_Prompt_.
Omitting every picture, copy the lines from the one that contains "Task: Open SIG" through the last line of the records below, exactly and with nothing added.

Segment Start: Provided records

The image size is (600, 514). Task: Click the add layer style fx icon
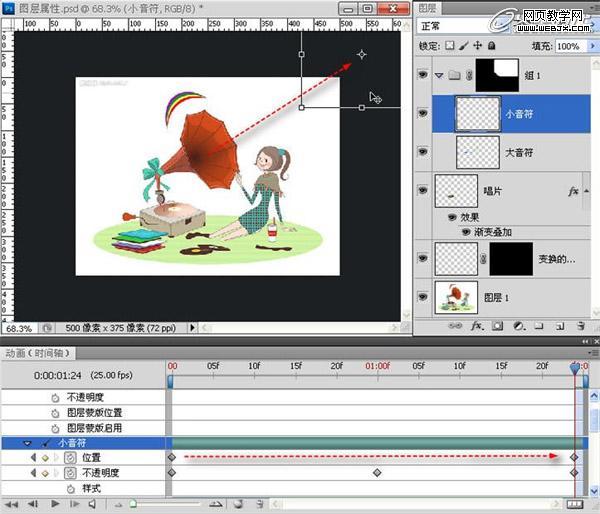point(477,326)
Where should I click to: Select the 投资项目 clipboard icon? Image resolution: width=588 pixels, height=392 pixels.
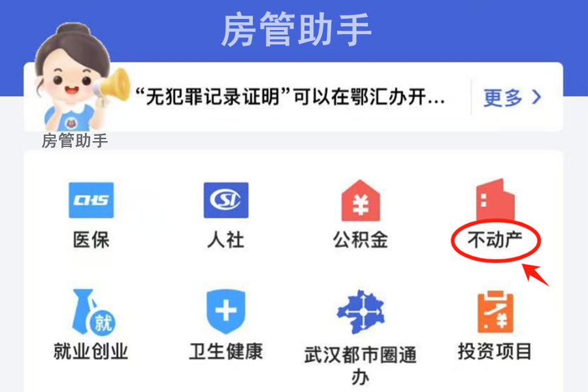click(x=495, y=312)
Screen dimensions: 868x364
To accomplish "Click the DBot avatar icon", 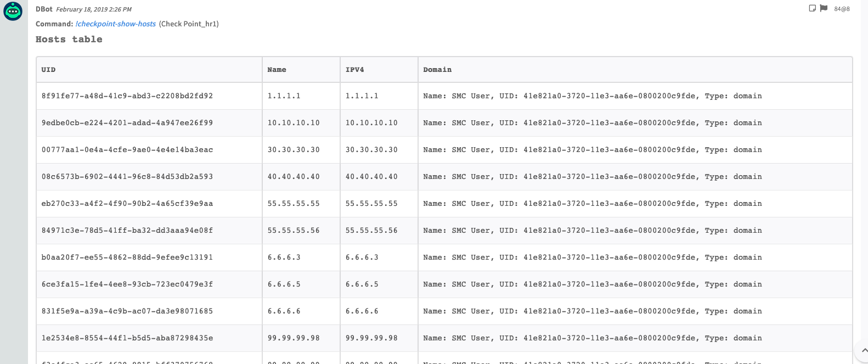I will (x=12, y=10).
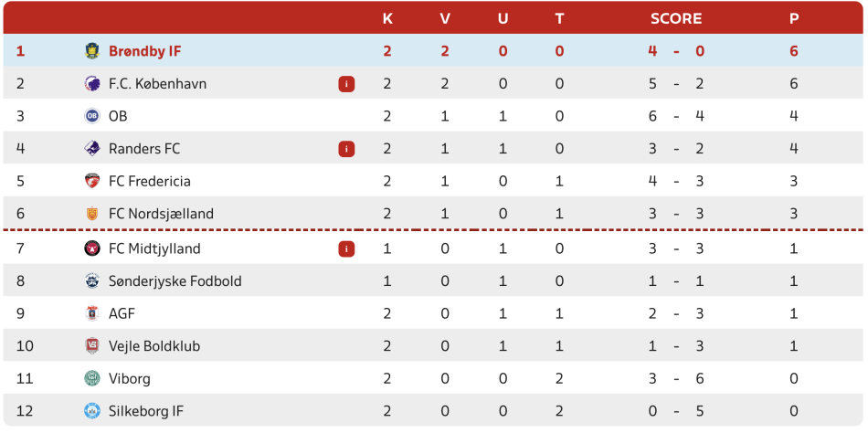
Task: Click the FC Nordsjælland shield logo
Action: click(92, 214)
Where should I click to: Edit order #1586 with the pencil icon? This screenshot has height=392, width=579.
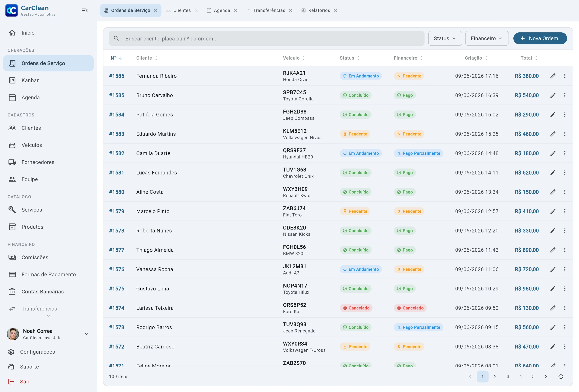pos(553,76)
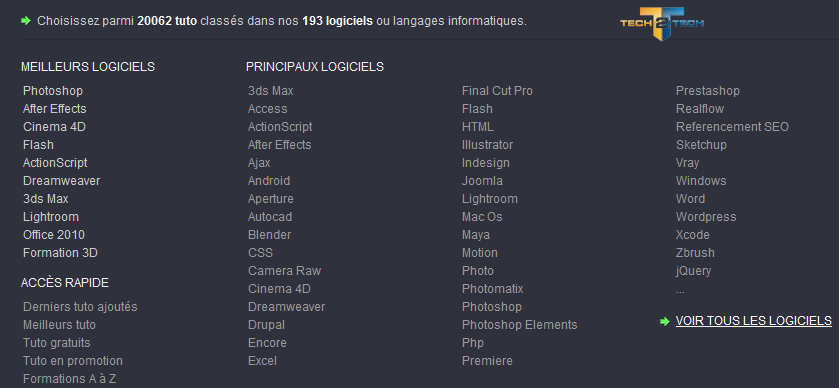Choose Tuto en promotion
The height and width of the screenshot is (388, 839).
73,361
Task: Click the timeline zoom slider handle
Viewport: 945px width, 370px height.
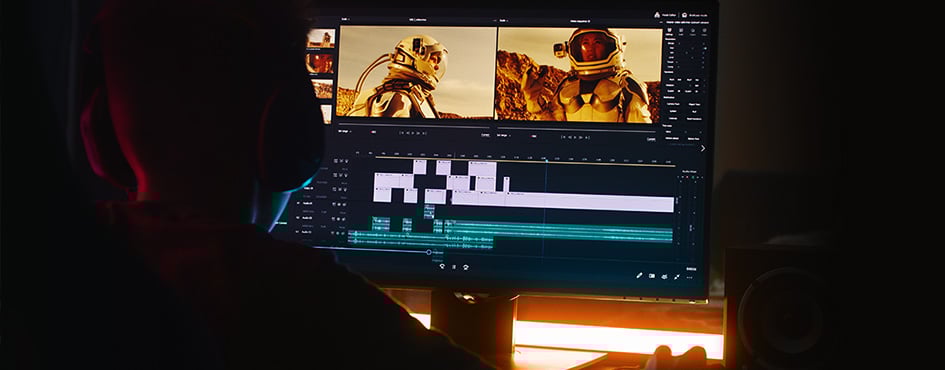Action: 429,252
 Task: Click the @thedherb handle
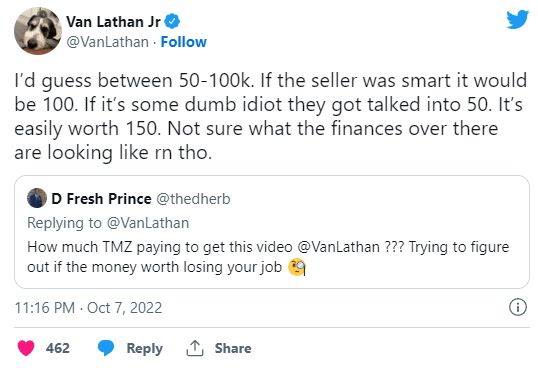(x=193, y=199)
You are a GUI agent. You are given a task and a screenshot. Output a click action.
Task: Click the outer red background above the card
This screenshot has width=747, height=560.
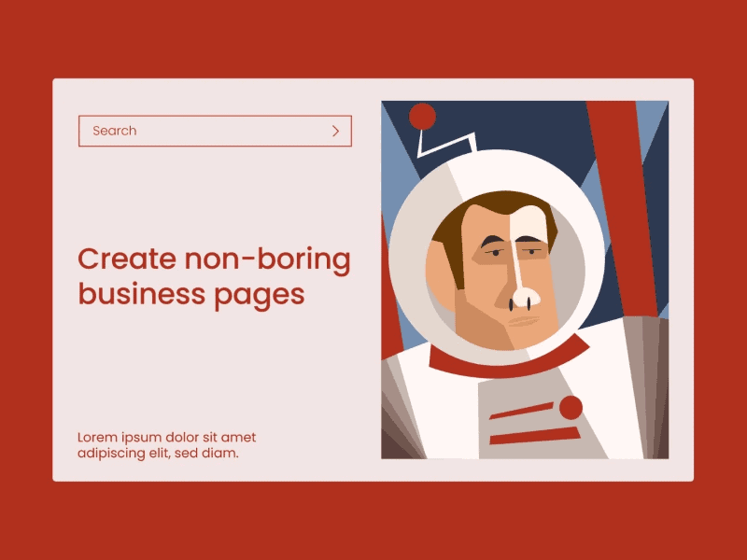click(x=374, y=38)
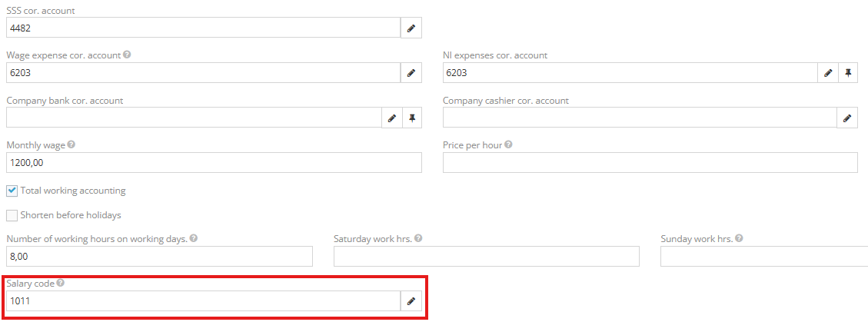Click help icon for Saturday work hrs.

click(x=418, y=238)
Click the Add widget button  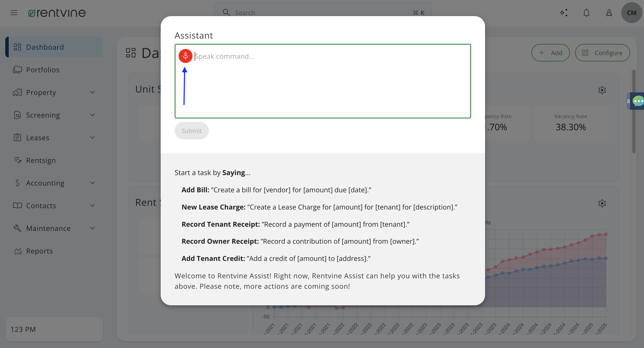tap(551, 53)
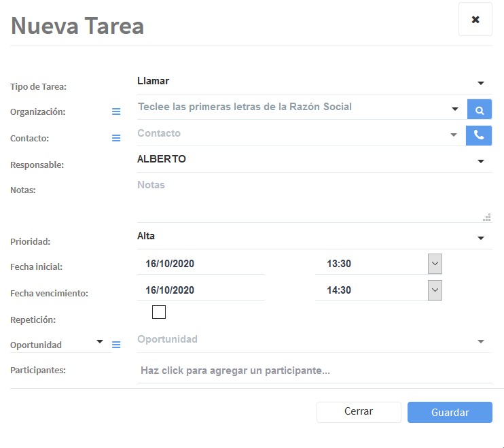The image size is (504, 448).
Task: Open the 14:30 due time dropdown
Action: coord(435,290)
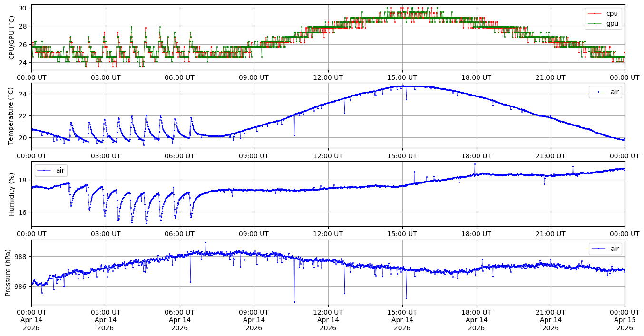Click the 16 tick on Humidity axis
This screenshot has width=644, height=336.
coord(23,212)
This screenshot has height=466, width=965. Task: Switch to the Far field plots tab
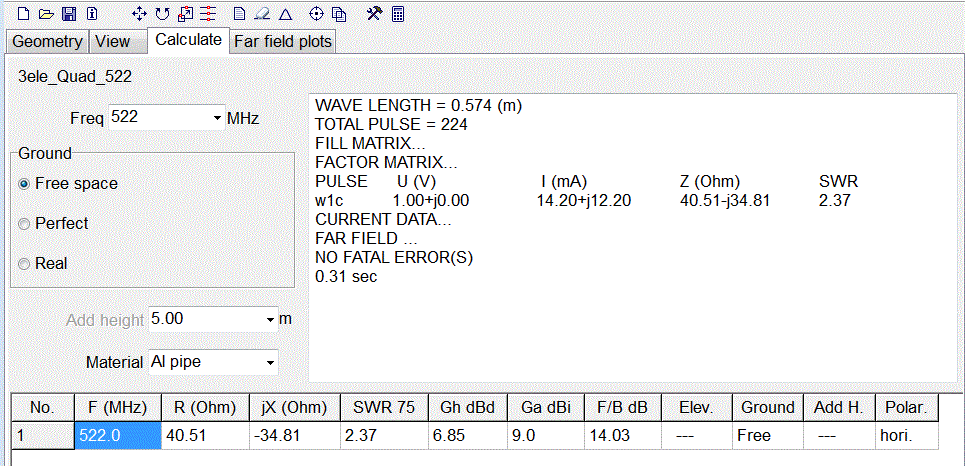coord(283,41)
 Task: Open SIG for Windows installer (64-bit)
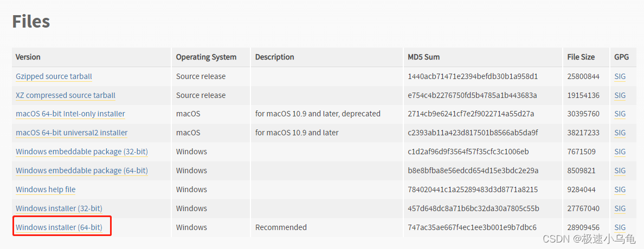[620, 227]
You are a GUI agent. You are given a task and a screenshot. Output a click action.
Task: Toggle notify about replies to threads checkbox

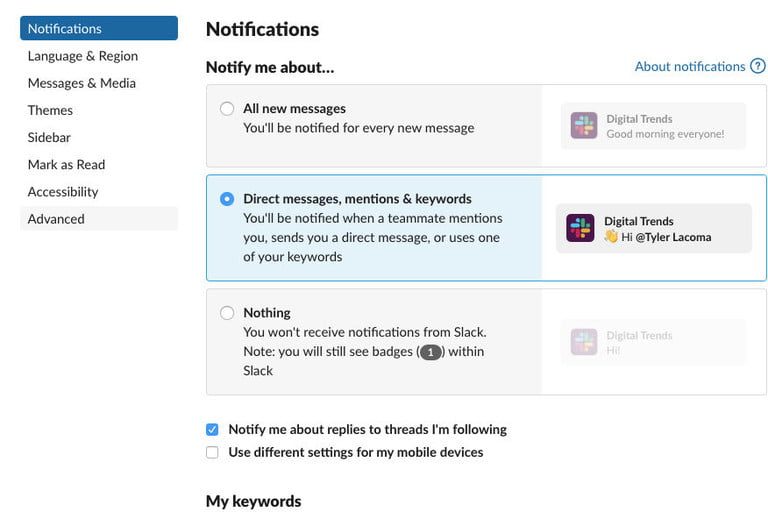tap(212, 430)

Segment End: Provided records

_Response below_.
 Task: Open SIG for Windows installer (64-bit)
[620, 227]
You are a GUI agent. You are given a task and a screenshot. Output a click action.
Task: Toggle notify about replies to threads checkbox

tap(212, 430)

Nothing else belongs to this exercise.